AFP says ComVal polls peaceful; foreign observers see flaws

May. 16, 2007

By Philippine Information Agency

DAVAO CITY — The conduct of elections in Compostela Valley Province is relatively peaceful, said 1001st brigade commander Brig. Gen. Carlos Holganza despite the fact that the area has been placed under Comelec control.

Foreign observers, however, noted flaws in the elections in the province.

Holganza said they were able to bring down the level of violence in the province. Earlier reports indicated series of violent incidents in the area prior to the conduct of the May 14 elections.

In a press conference on Wednesday with foreign observers in Davao City. they noted the strong presence of the military in a civilian activity like the elections.

Gill Boehringer from Australia said, “Weve noticed there is serious problem in the electoral process.”

There is widespread knowledge as printed in newspapers on corruption, cheating and violence. And this is worrying, he said.

But Holganza said they were called in to prevent an outbreak of violence because if they dont they will be held accountable for any disruption of peace and order.

He said the military are only allowed 50 meters from polling places and not inside voting centers.

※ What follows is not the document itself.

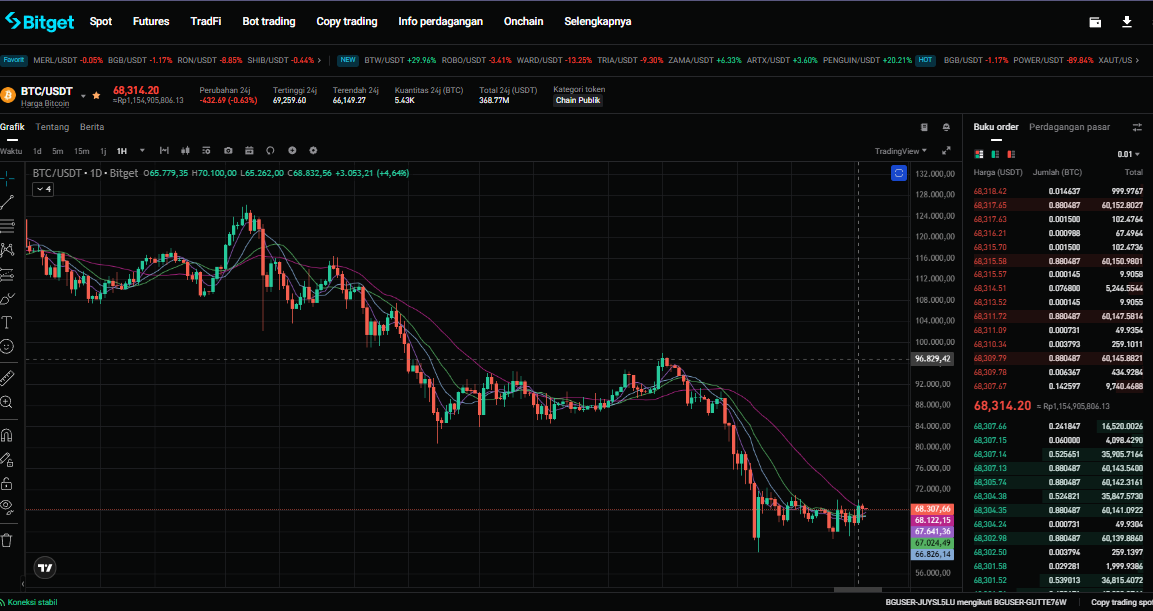1153x611 pixels.
Task: Open the 0.01 price precision dropdown
Action: point(1128,154)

He said they only knew of the foreign observers when they were already in their area or responsibility and said that the foreigners had bias.

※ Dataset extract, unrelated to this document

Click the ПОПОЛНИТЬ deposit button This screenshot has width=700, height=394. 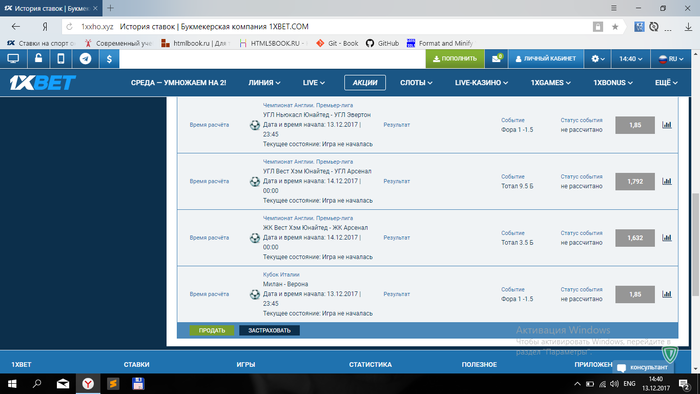pos(455,59)

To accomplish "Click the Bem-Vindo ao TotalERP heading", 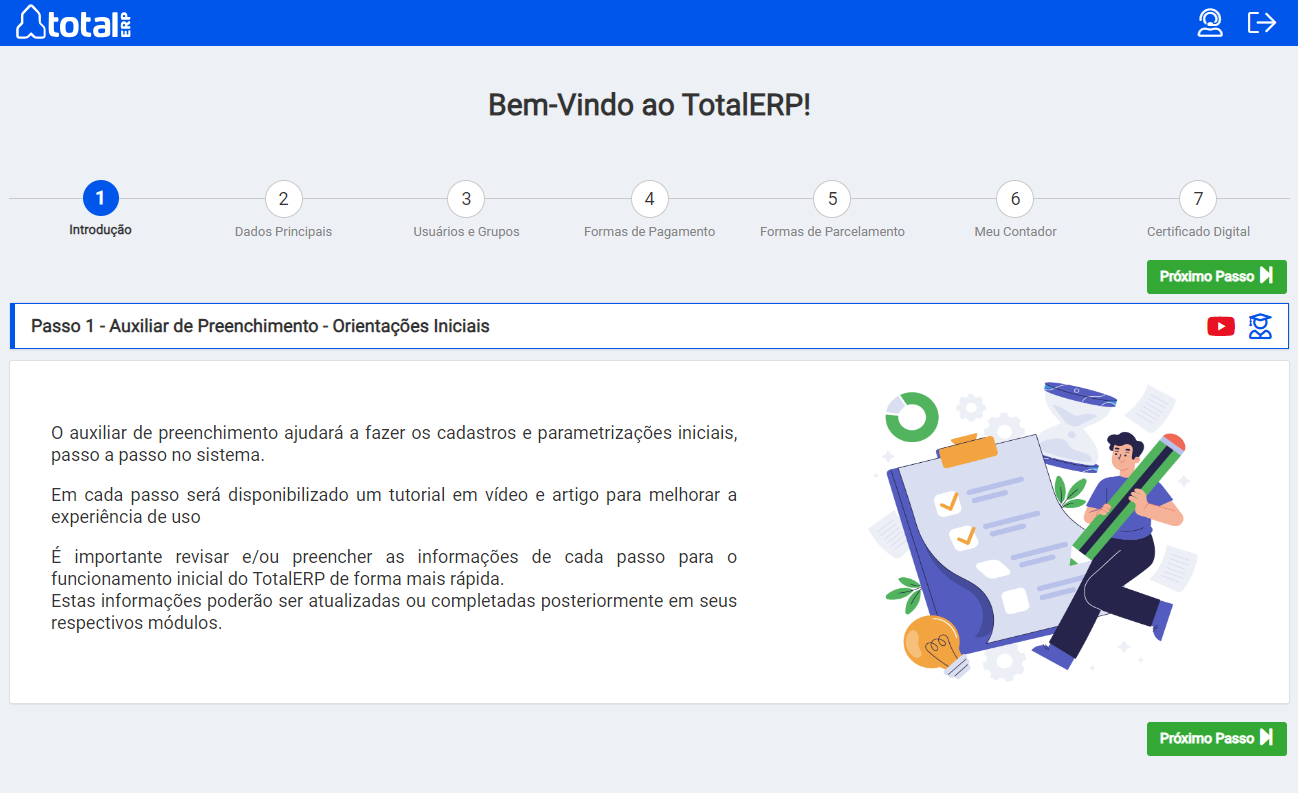I will point(649,105).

They should have looked at whether there is a significant decline of voters who went to the polls, Holganza said.

Shadi Gilani of Netherlands was surprised to see three checkpoints upon entering a barangay, saying it’s as if the president was the one going in that area, which would necessitate such checkpoints.

Holganza admitted the inconvenience of setting up of checkpoints in the area but they wanted to be sure that no armed groups would come in while the election was going on.

Gilani also noticed the discomfort of those handling the elections as they saw members of the board of election inspectors sleeping in tables.

Sandy Jones from Scotland also said that many people entered the canvassing area and some even distracted the canvassers. These should have been prevented, he said.

He said people who went in and out of the hall while the canvassing was going on should have been properly documented.

Boeringer however said that they were here just to observe the conduct of the elections and their observation would incorporated in the overall observation by the other observers in other parts of the country.

While he admitted that it may be presumptuous for them to tell Filipinos how to run the elections, an improvement of the condition of those handling the elections would make elections more efficient.

He also said the country needs to undertake a significant program of reforms. (PIA XI/prixdbanzon).